The Terex group as a whole saw revenues rise by 8.5 percent to $9.89 billion but pre tax profits plunged 66 percent to $314 million. During the fourth quarter revenues dropped 20 percent while the group posted a pre tax loss of $$424 million compared to a pre tax profit of $174 million in 2007.

Group backlog was $2.96 billion at the end of December, a decrease of 29.3 percent on 2007 and 18.5 percent lower than at the start of the fourth quarter.

Ron DeFeo, Terex chairman and chief executive officer, said: “This past year has been like no other – the first half of the year exhibited robust growth and expansion, while the second half of the year was severely impacted by the global credit crisis and economic deterioration, which drove significant declines in customer demand in our businesses.”

“For the full year, net sales increased significantly in our Cranes and Mining businesses, but were offset by the results in our Aerial Work Platforms, Construction, and Materials Processing businesses, which experienced considerable weakness in the second half of the year. Excluding the goodwill impairment charges, our net income for the year was good given the economic environment."

"Although we are disappointed with our current working capital levels, we have taken aggressive actions to adjust our production to meet reduced customer demand. We maintained a strong cash position and ended the year with a solid balance sheet and sufficient liquidity to execute our key business plans.”

“Given the current market conditions, it is difficult to project 2009 performance
with a reasonable degree of certainty. However, we are planning for continued softness in demand.
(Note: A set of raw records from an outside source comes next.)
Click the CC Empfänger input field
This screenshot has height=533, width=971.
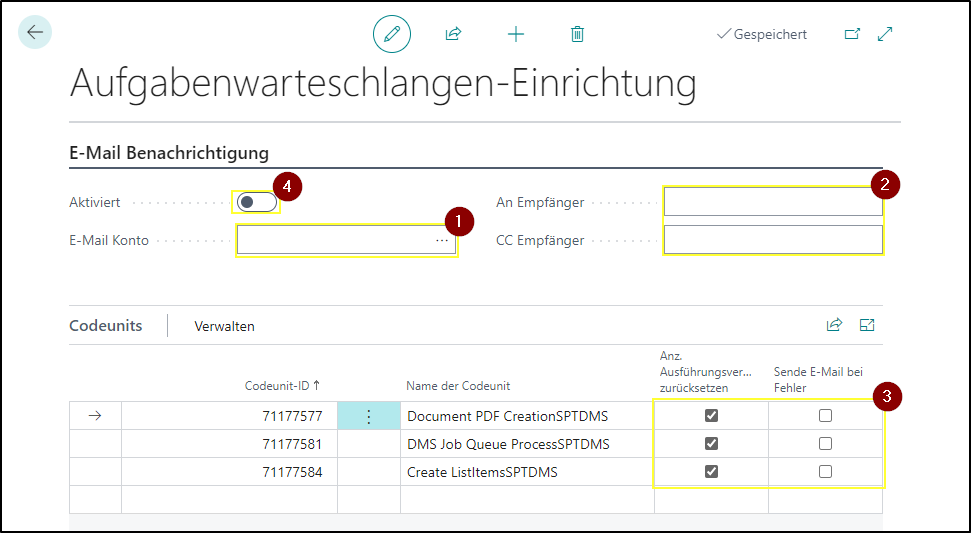(773, 240)
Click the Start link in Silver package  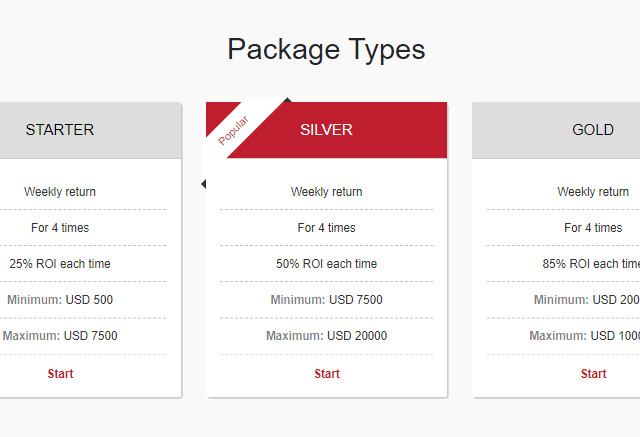pos(327,373)
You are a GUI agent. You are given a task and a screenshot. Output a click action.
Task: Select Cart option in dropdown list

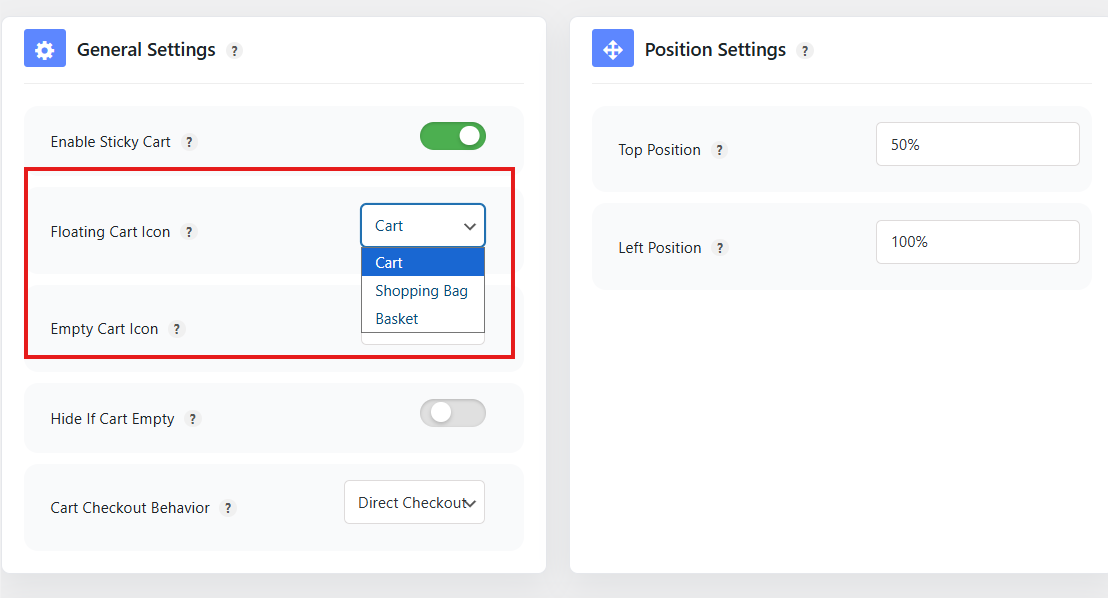tap(423, 262)
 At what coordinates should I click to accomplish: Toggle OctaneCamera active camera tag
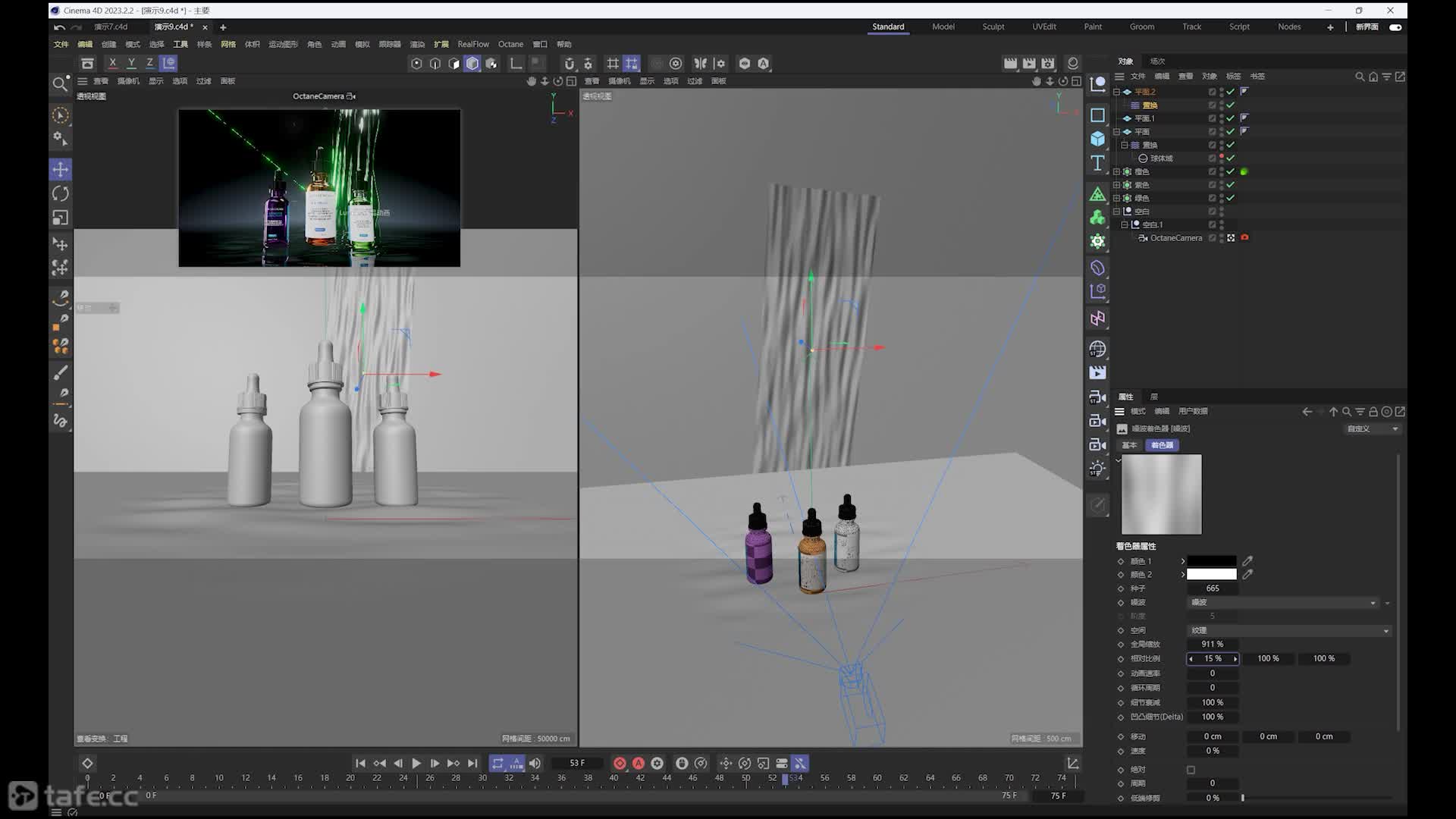[x=1244, y=238]
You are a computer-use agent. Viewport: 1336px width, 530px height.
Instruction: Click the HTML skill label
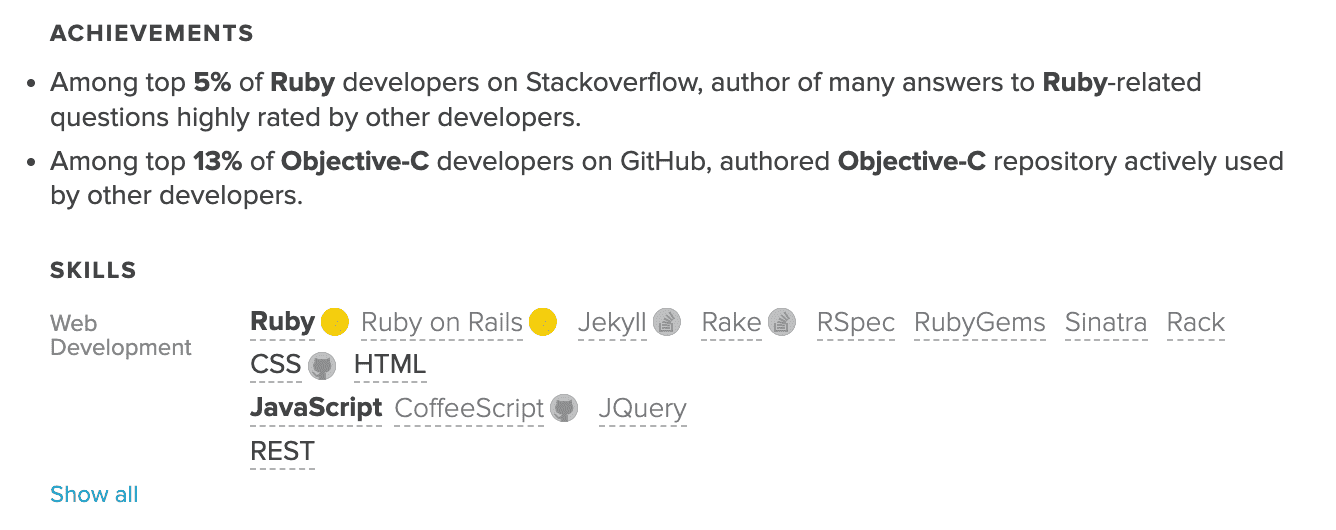tap(390, 365)
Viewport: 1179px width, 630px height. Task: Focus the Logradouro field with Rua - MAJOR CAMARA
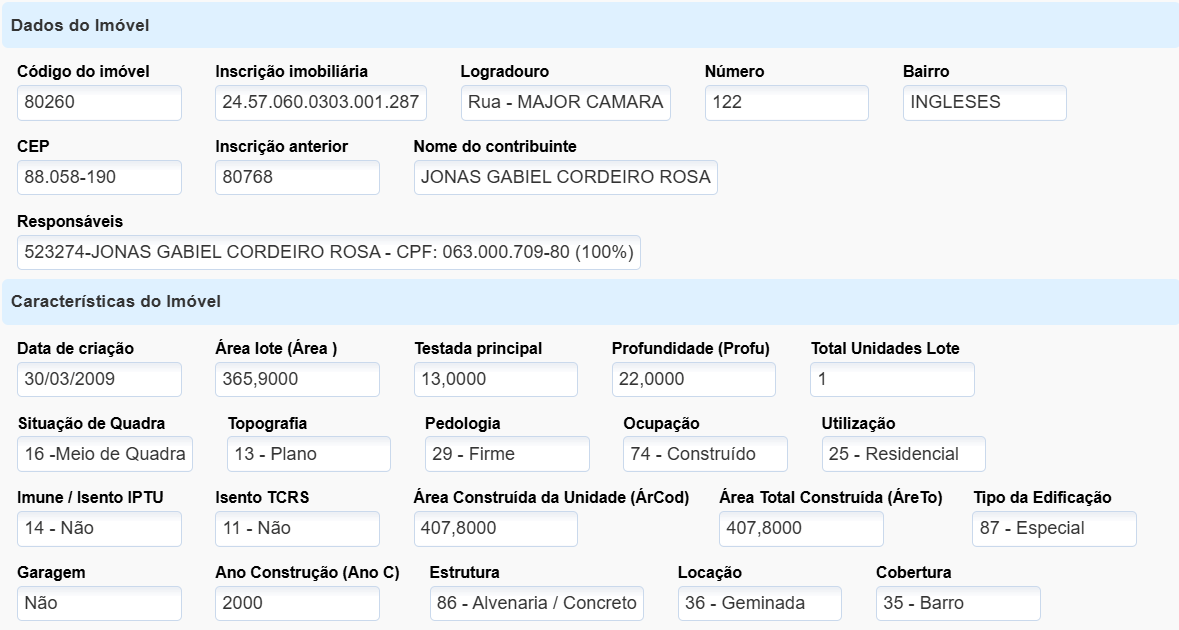565,102
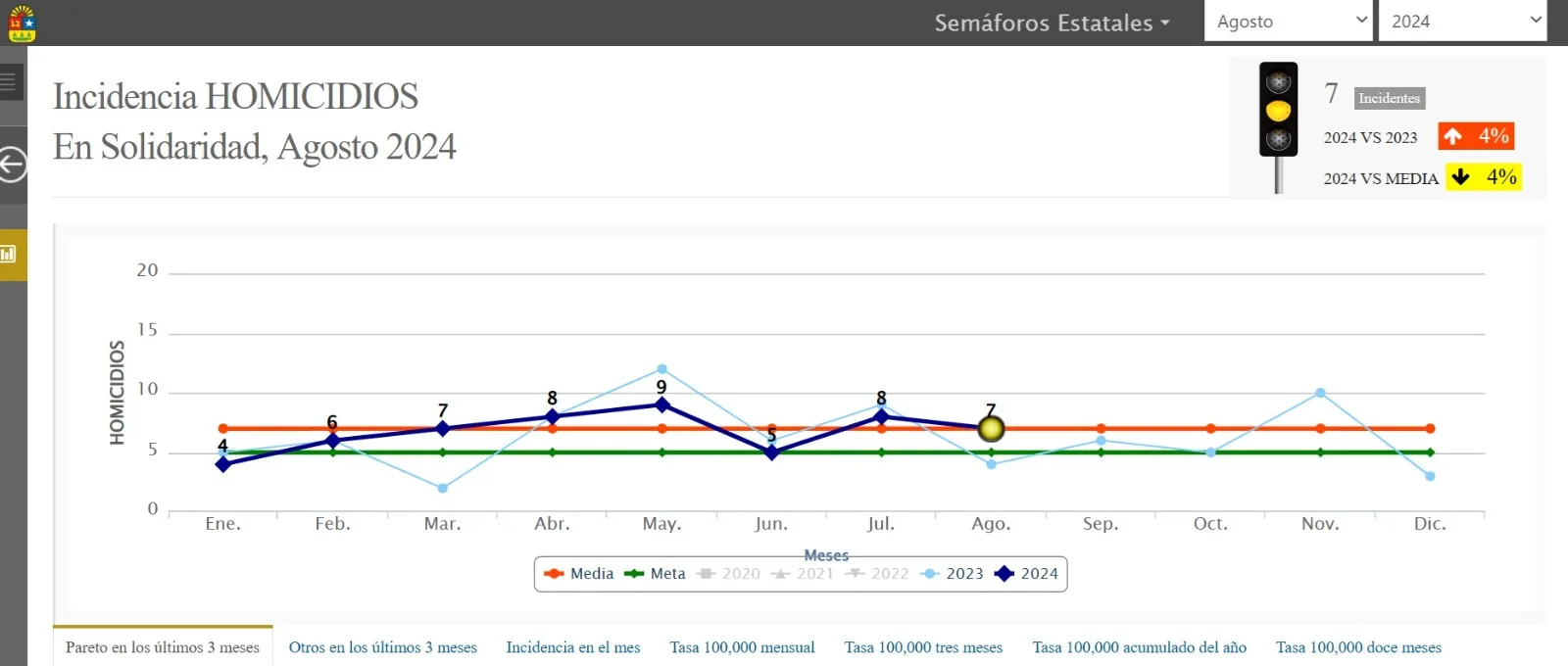Toggle the 2020 series in legend
1568x666 pixels.
coord(728,574)
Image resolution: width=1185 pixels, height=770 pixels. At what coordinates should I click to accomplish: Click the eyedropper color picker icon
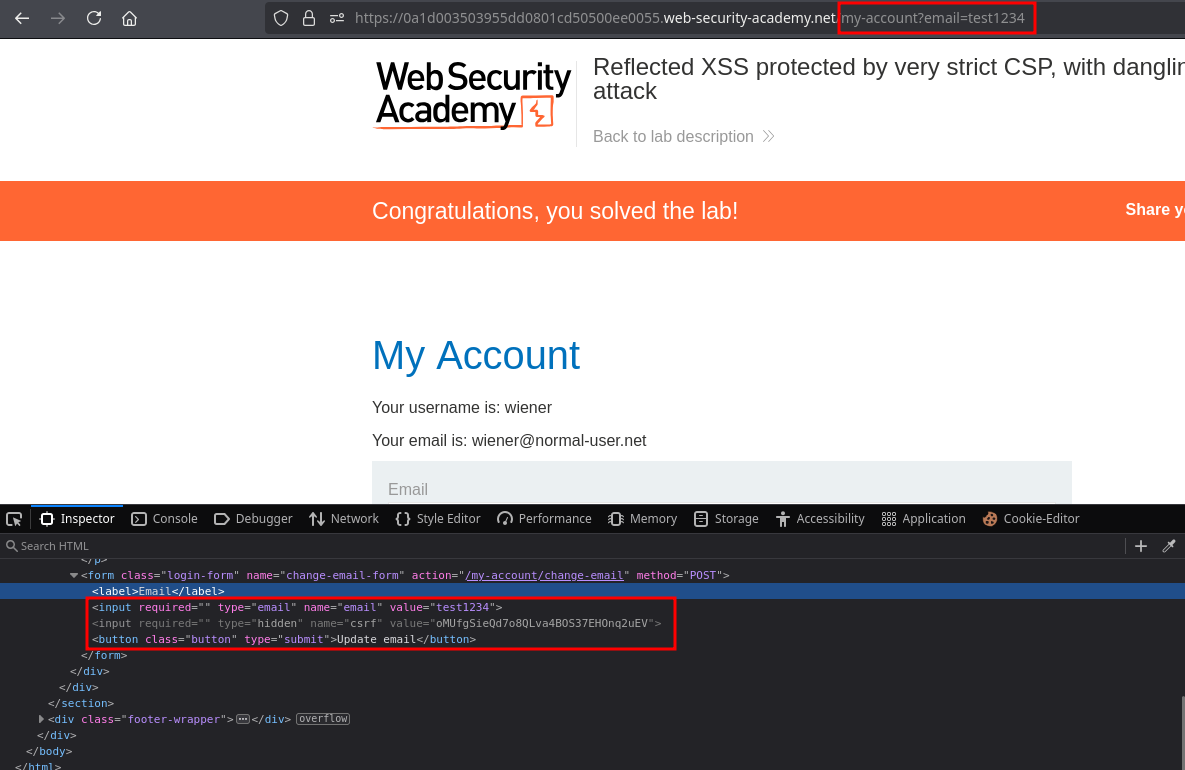[x=1168, y=546]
We are experiencing increasing levels of cancellations in our backlog for crane and mining products, as well as delays in acceptance of deliveries, as our customers in these areas are not immune to the effects of the global economic downturn.”

“Based on what we know today, we expect our net sales for 2009 to decline by 30 to 35 percent from 2008. The translation effect of foreign currency exchange rate changes is expected to contribute approximately 13 percent of this decline. Given the uncertainty and volatility in today’s environment, we are not providing earnings guidance until we have better visibility; however, we will continue to take aggressive actions to reduce operating costs and improve our cash flow.”

Vertikal Comment

These numbers from Genie are no surprise, there can be no one who is unaware of how bad the fourth quarter 2008 was. What is indicative is how reasonable the year as a whole was, highlighting how good the first part of the year was.

Sales revenues in the fourth quarter have plunged to quarterly levels not seen since 2005. The challenge will be to restructure costs back to that time, without destroying the company’s potential to bounce back when thing begin to pick up.

2005 was not a great year for Genie, but it now carries a much larger overhead and management structure than it did back then, but it also has a much larger population feeding in highly profitable replacement parts and service income.

The challenge is to restructure quickly and in the manner best suited for the business, while keeping key team members on board and motivated, ready for the pick up which will come next year.

The next 18 months are likely to change the order of the big three manufacturer’s possibly propelling one of them ahead of the others. All three have shareholders to report to, so from that aspect it is a level playing field that’s where the similarities end.